Road - road/trackway, Altnabrocky, Co. Mayo
Co. Mayo |
Roads & Tracks
In the bogland of Altnabrocky, in the rough mountain country of County Mayo, a road goes essentially nowhere that anyone can now explain.
It runs for a little over a hundred metres, constructed from peat interspersed with stone, passing between two irregular hillocks and edging towards a river before petering out. It is not an ancient monument in any dramatic sense; there is no evidence to suggest great antiquity. What it is, quietly and stubbornly, is a deliberate path through difficult terrain, built by someone with a purpose that has since dissolved entirely into the bog.

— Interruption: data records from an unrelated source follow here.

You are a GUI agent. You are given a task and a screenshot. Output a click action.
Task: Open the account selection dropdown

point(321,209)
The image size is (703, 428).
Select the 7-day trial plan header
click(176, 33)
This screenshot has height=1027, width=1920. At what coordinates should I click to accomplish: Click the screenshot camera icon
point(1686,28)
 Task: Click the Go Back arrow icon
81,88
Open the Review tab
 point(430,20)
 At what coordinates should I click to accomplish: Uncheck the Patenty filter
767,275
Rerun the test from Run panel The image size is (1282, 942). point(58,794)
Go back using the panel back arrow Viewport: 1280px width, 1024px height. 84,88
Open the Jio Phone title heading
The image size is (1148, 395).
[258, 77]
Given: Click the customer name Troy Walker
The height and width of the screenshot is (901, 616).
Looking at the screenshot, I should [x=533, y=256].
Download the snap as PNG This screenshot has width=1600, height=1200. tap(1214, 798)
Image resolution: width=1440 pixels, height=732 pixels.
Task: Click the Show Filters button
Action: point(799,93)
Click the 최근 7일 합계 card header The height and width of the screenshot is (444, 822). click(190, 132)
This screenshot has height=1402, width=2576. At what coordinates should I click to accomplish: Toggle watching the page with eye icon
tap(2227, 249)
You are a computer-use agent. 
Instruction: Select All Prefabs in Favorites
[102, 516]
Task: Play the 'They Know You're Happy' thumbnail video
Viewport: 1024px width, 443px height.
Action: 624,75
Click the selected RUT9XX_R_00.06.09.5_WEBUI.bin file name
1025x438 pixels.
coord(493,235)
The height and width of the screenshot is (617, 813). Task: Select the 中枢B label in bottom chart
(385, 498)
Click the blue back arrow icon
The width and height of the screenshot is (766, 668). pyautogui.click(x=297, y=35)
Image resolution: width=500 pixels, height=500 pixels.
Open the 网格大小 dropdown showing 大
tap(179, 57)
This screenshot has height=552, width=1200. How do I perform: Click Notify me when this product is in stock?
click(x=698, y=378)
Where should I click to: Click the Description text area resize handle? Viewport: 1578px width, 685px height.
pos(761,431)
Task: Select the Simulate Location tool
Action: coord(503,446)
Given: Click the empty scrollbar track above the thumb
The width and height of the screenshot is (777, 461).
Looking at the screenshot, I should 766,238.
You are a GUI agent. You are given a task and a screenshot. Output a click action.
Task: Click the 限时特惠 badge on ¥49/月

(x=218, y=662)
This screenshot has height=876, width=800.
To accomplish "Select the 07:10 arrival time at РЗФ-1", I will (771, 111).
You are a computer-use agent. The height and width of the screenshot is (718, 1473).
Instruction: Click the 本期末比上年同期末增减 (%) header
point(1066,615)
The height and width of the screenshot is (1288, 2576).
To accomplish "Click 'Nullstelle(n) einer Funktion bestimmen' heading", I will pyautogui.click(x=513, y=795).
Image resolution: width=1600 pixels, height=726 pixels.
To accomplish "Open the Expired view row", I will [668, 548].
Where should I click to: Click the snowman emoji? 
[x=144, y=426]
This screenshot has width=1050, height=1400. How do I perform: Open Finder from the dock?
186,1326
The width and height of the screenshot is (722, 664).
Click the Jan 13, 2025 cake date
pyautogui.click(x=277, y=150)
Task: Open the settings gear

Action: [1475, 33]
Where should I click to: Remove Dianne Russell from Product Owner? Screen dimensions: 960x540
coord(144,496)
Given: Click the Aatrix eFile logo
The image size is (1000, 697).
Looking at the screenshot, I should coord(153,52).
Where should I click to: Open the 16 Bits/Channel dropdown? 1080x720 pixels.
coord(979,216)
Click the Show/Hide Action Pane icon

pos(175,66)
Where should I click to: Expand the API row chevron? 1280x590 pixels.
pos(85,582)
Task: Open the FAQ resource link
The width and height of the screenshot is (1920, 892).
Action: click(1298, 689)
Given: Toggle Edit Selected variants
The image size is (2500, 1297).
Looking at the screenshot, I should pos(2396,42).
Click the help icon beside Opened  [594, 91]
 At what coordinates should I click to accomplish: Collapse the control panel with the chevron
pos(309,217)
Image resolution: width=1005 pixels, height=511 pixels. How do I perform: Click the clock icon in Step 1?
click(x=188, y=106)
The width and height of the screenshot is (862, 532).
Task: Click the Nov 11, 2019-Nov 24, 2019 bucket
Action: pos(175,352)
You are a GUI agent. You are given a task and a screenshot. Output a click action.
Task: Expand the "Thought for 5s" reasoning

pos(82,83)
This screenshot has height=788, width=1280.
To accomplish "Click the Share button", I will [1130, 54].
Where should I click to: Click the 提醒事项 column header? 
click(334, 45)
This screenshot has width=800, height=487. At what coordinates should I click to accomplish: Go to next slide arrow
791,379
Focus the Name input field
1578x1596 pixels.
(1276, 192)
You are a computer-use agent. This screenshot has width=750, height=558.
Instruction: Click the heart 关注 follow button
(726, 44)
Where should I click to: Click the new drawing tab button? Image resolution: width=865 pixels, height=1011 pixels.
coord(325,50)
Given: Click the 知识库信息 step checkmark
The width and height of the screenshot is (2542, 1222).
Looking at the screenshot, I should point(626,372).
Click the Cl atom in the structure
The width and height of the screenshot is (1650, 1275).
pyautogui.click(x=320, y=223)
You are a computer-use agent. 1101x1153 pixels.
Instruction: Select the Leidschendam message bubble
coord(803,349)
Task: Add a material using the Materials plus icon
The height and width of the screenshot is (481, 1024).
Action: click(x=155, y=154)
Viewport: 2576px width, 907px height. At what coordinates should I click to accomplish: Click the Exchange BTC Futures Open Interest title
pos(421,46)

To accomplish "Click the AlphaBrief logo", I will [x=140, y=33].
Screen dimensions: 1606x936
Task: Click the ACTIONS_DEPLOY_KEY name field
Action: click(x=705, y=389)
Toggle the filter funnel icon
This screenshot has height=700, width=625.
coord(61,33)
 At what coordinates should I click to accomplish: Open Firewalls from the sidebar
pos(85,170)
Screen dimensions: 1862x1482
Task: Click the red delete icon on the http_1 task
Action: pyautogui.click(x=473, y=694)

The road was first documented in an undated report by Liam Price, the Irish topographer and legal scholar who died in 1967, who described it simply as 'the track of an old road'. The two hillocks it originates from are known locally as sídheán leathan, and the route runs westward roughly a hundred metres towards a feature referred to as a sheeaun or sídheán, a term that in Irish landscape tradition often denotes a fairy mound but which here corresponds to a possible barrow, a low prehistoric burial mound. The road then continues south-westward towards a river and a short distance beyond. When the site was inspected in 1997, the roadway was still traceable on either side of the possible barrow, measuring about 2.7 metres wide and up to 0.4 metres high at its most visible point. A plantation of coniferous trees had by then swallowed the road approximately sixty metres to the north-east of the barrow, effectively erasing that section from view.
What lingers is the combination of elements: a constructed road of uncertain age and purpose, oriented towards what may be a burial monument, in terrain that would have made any building work considerable labour. Whether it served a ritual function, a practical one, or simply connected a settlement to a river crossing, the bog has kept its own counsel.